Common negotiation lines candidates push on

  • Equity %. Most candidates don't know your bands. Stating yours at the start ("our band for this role is 0.5–0.8%") frames the negotiation honestly.
  • Strike price clarity. "What's the current FMV?" Answer with the 409A number. Senior candidates appreciate the transparency.
  • Extended PTE. Many candidates ask for a longer post-termination exercise window. Decide your policy upfront and apply it consistently — case-by-case decisions create resentment.
  • Sign-on bonus to cover unvested equity at current job. Common for senior candidates leaving big-tech roles. Cap at 1 year of unvested equity equivalent, with a clawback if they leave within 12 months.
  • Salary above band. If you can't move salary, consider extra equity. If you can't move either, the role isn't fit.

What a great offer letter looks like

Beyond the legal scaffolding, the best offer letters include a personal note from the founder/hiring manager that:

  • Names specifically why this candidate, not a generic "we're excited."
  • Describes what success looks like in the first 90 days.
  • Acknowledges the trade-offs of joining an early-stage company honestly.
  • Closes with a specific next step ("can we hop on a call Thursday to walk through this?").

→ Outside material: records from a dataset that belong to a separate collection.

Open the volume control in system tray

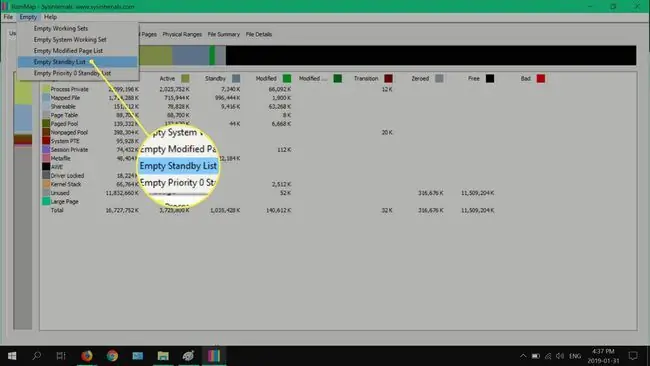(x=560, y=356)
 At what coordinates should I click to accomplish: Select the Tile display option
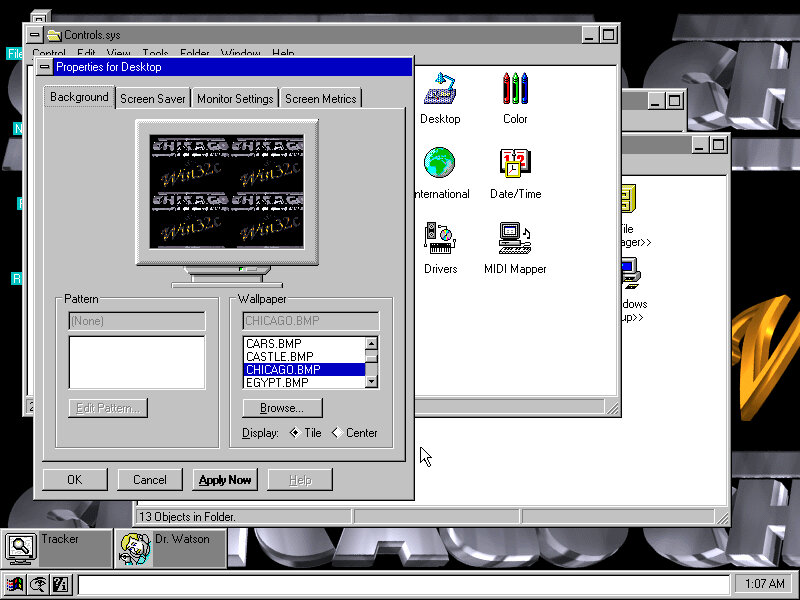click(x=294, y=433)
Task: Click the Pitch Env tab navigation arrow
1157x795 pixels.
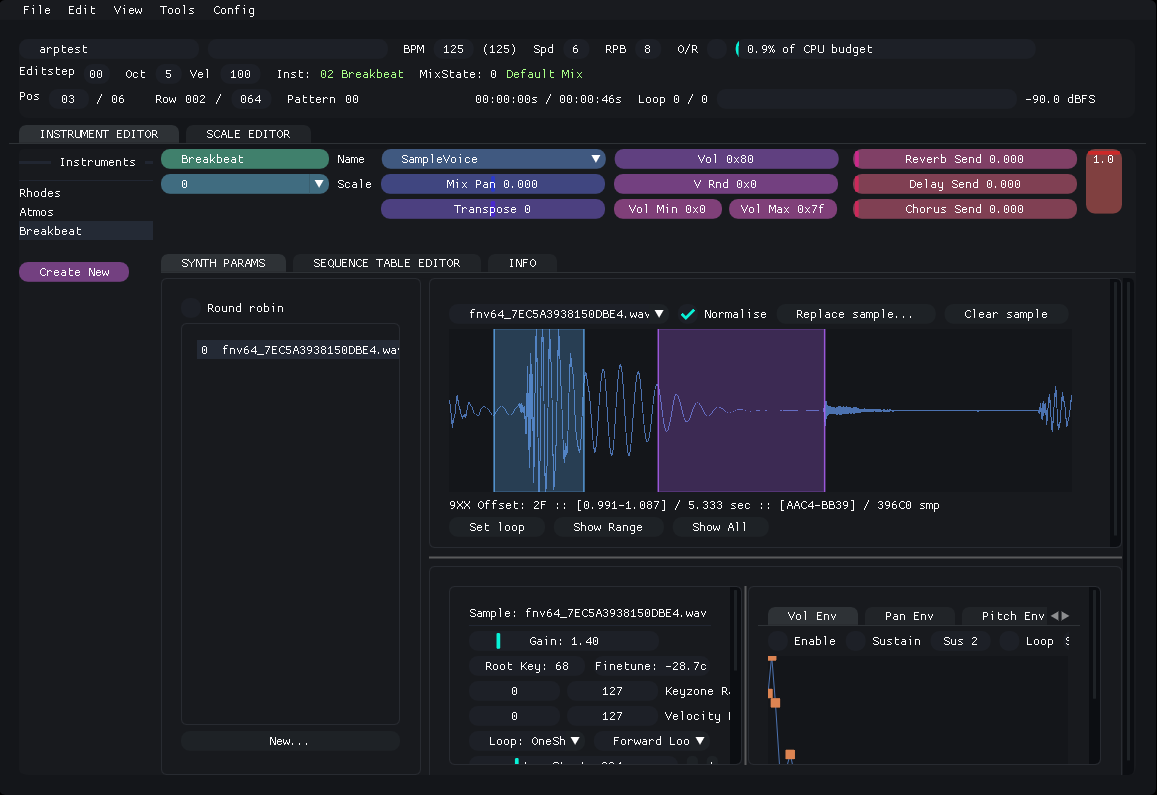Action: 1059,615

Common offer-letter mistakes

  • Stating equity in number of options without context. "100,000 options" means nothing without the total share count. Always include the percentage of fully-diluted shares.
  • No 409A in place when the offer goes out. Sign offers without a 409A and you create tax exposure on day one.
  • Promising future grants verbally. If a future grant is conditional, write it down. Otherwise it's likely to be contested later.
  • Ignoring relocation. If the role requires relocation, the offer should specify support (or that there isn't any).
  • Skipping the start-date conversation. Long notice periods kill momentum. Pre-discuss start date before the offer drops.

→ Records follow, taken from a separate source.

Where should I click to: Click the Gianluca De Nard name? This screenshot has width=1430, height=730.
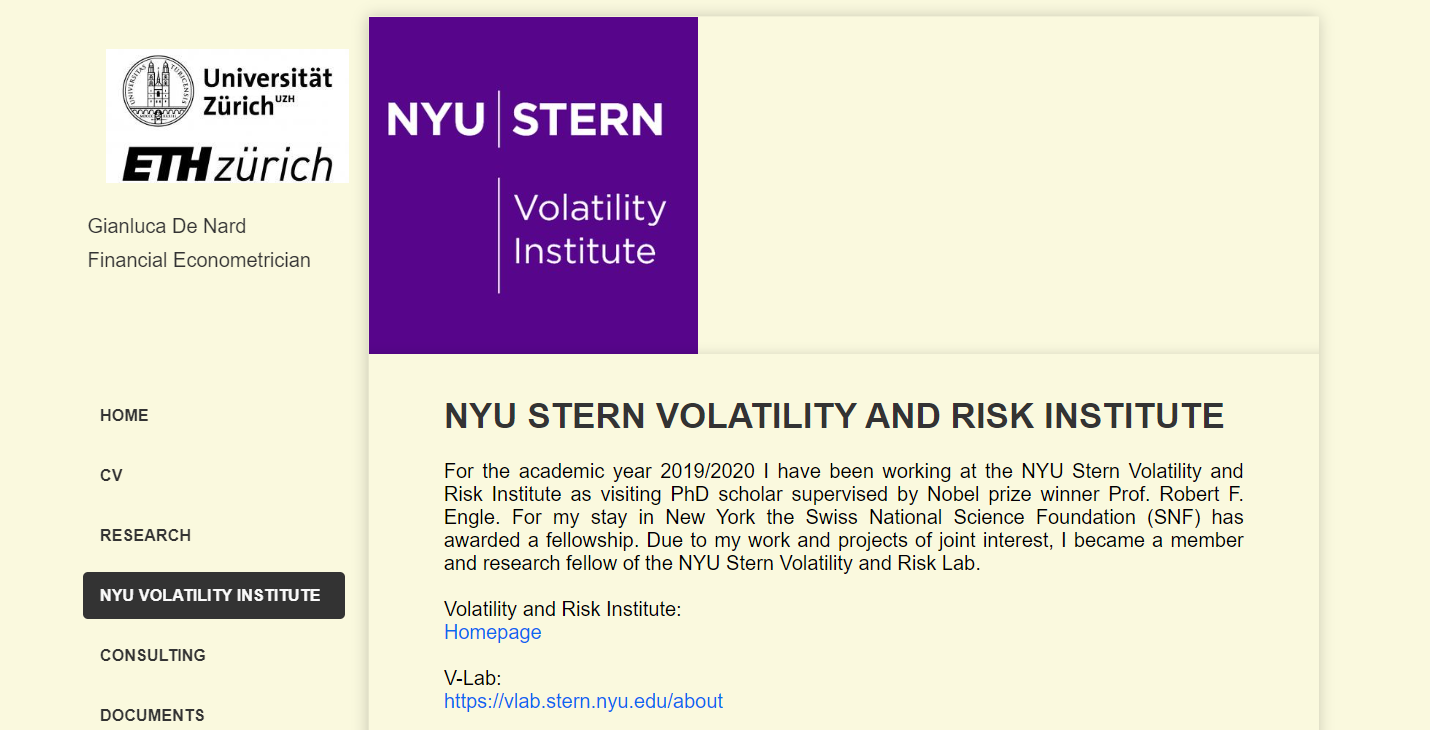(167, 226)
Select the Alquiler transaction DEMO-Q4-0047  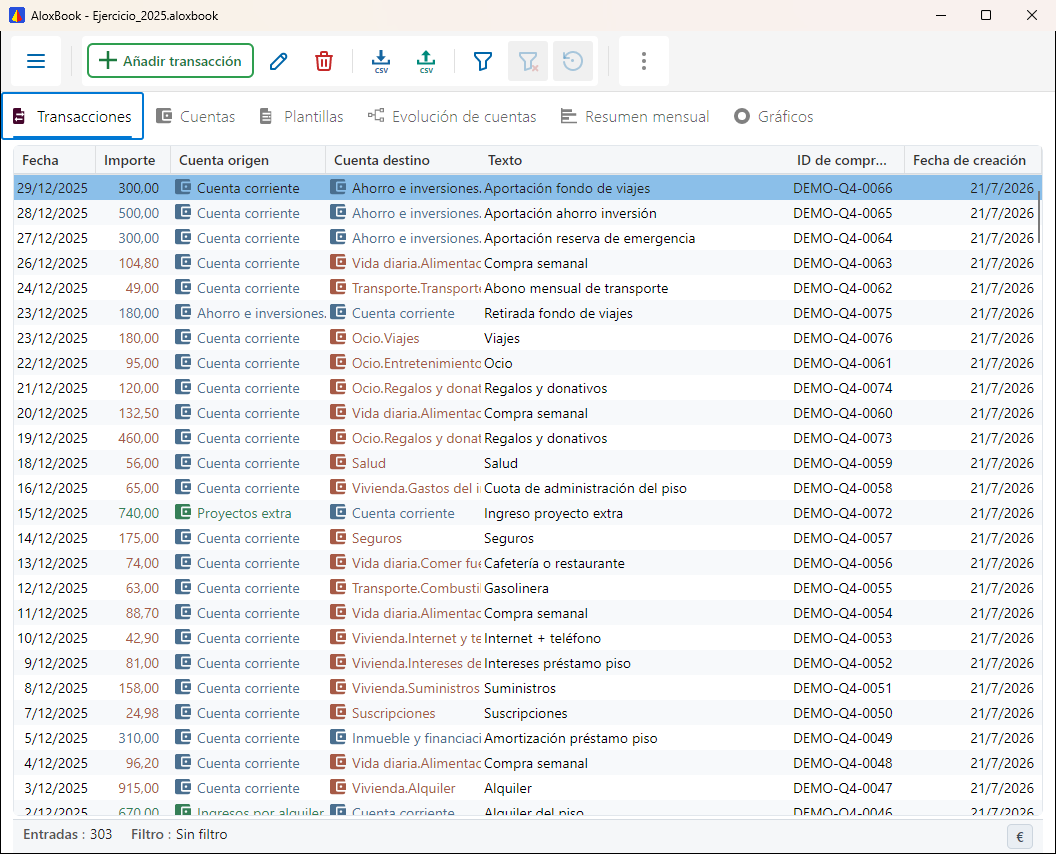(525, 788)
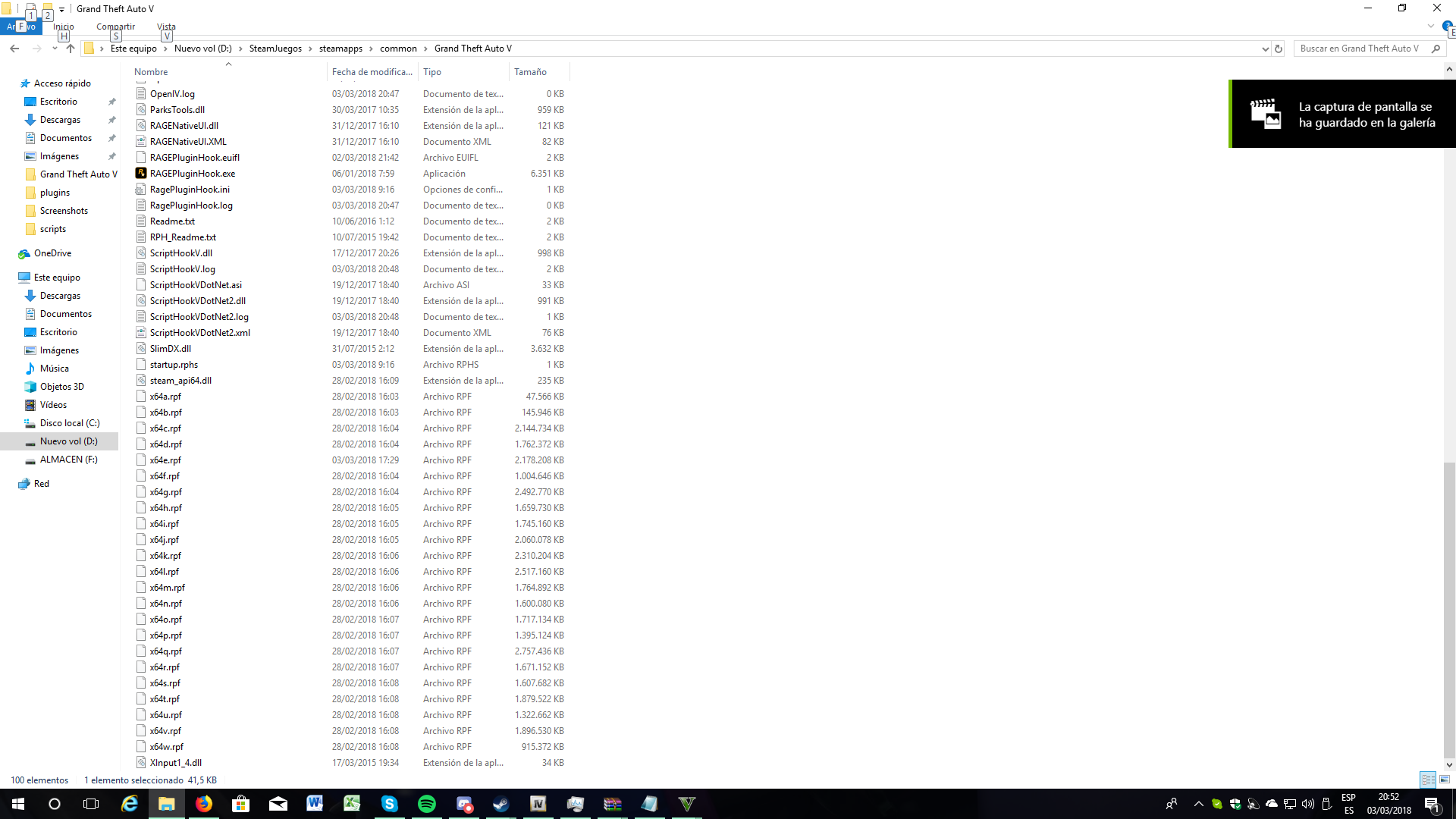Click the Refresh icon in address bar

(x=1279, y=49)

Use our stock options calculator to help candidates understand the dollar-value implications of their grant. Transparent equity math closes more offers than salary increases.

FAQ

Should I use a template offer letter?+
Yes. Have your startup lawyer (Cooley, Wilson Sonsini, Gunderson, etc.) provide a template. Editing a battle-tested template beats writing your own and missing required clauses.
How much should I disclose about company financials?+
Be specific about the round you've raised (or are raising), runway in months, and growth metrics. Don't share full P&L. Senior candidates expect transparent context; juniors usually don't ask.
Should I send a verbal offer first or a written one?+
Verbal first, written within 48 hours. The verbal lets you handle reactions in real time and adjust if needed. The written confirms terms cleanly and starts the legal clock.
What if a candidate negotiates significantly higher?+
Hold the line on bands. If they're 30%+ above your top band, either re-evaluate seniority/role or pass — stretch hires are disproportionately likely to leave within 12 months.
Do offer letters need to be signed?+
Yes. Until signed, the offer isn't binding either way. Don't announce hires internally before signed acceptance.